Thanks Bart. In your example, what are the names and ports of each of
the servers involved? Are they all on the same node (with different
ports) by any chance?
thanks,
-Phil
On 05/04/2010 09:50 AM, Bart Taylor wrote:
The log file is attached.
I upgraded, let the file system start responding to pvfs2-ping, gave
both servers a sighup to pick up the logging update, cleared the log
file, and gave it the dd command listed below. The second server never
logged anything.
$ dd if=/dev/zero of=/mnt/pvfs2/10M.zeros.3 bs=1M count=10
dd: writing `/mnt/pvfs2/10M.zeros.3': Connection timed out
1+0 records in
0+0 records out
Bart.
On Mon, May 3, 2010 at 11:22 AM, Phil Carns <[email protected]
<mailto:[email protected]>> wrote:
Can you get a server into this state (where everything works
except for > strip size files), turn on verbose logging, and then
try to create a big file?
I'd like to see the log file from the metadata server for the file
in question. That server is the one that has to come up with the
pre-created file handles at that point and must be having a
problem. Even if the pre-create requests had failed up until
then, it is supposed to eventually sort things out.
thanks,
-Phil
On 04/29/2010 04:51 PM, Bart Taylor wrote:
Yes, it does finish the Trove Migration and print similar
messages. The file system responds to requests; I just can't
create files larger than one strip size. Once I restart the file
system I can, but on first start, they fail.
Bart.
On Thu, Apr 29, 2010 at 1:50 PM, Kevin Harms <[email protected]

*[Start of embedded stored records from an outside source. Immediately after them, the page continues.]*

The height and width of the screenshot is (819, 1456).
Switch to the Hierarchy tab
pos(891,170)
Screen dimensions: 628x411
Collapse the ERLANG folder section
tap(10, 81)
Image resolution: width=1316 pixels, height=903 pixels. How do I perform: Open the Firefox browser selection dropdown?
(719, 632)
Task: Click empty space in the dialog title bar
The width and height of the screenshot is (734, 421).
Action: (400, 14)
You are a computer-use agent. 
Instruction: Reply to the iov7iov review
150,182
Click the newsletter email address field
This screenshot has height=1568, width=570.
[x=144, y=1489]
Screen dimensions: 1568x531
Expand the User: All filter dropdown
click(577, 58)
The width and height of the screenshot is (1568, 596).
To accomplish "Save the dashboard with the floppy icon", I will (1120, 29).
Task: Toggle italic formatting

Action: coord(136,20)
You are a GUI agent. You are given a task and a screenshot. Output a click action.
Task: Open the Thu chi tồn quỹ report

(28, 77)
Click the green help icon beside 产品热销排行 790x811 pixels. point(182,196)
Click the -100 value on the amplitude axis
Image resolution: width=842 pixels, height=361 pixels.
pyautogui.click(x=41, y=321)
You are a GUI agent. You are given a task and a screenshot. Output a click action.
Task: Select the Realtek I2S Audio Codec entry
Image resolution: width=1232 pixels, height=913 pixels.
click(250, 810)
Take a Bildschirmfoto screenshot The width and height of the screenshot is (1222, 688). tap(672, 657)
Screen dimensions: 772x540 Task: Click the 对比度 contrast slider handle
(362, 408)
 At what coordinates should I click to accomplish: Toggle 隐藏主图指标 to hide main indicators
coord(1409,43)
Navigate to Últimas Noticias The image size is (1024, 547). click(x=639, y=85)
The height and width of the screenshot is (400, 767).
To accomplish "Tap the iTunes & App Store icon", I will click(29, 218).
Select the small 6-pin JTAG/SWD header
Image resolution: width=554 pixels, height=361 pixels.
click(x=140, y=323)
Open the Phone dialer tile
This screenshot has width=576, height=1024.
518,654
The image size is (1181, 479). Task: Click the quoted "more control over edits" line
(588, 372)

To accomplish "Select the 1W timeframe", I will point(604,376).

<mailto:[email protected]>> wrote:
Bart,
I think the server should print out when conversion starts
and ends.
examples:
Trove Migration Started: Ver=2.6.3
Trove Migration Complete: Ver=2.6.3
Trove Migration Set: 2.8.1
Does is get that far?
kevin
On Apr 29, 2010, at 1:55 PM, Bart Taylor wrote:
> Thanks for the information and suggestion Phil.
Unfortunately, I didn't get a different result after moving
that BMI init block. I also managed to reproduce this once
while leaving the trove method to alt-aio although that
doesn't seem directly related to the direction you were going.
>
> Another thing I noticed is that I can create files
successfully after the upgrade as long as the size is within
64k which is the value of my strip_size distribution param.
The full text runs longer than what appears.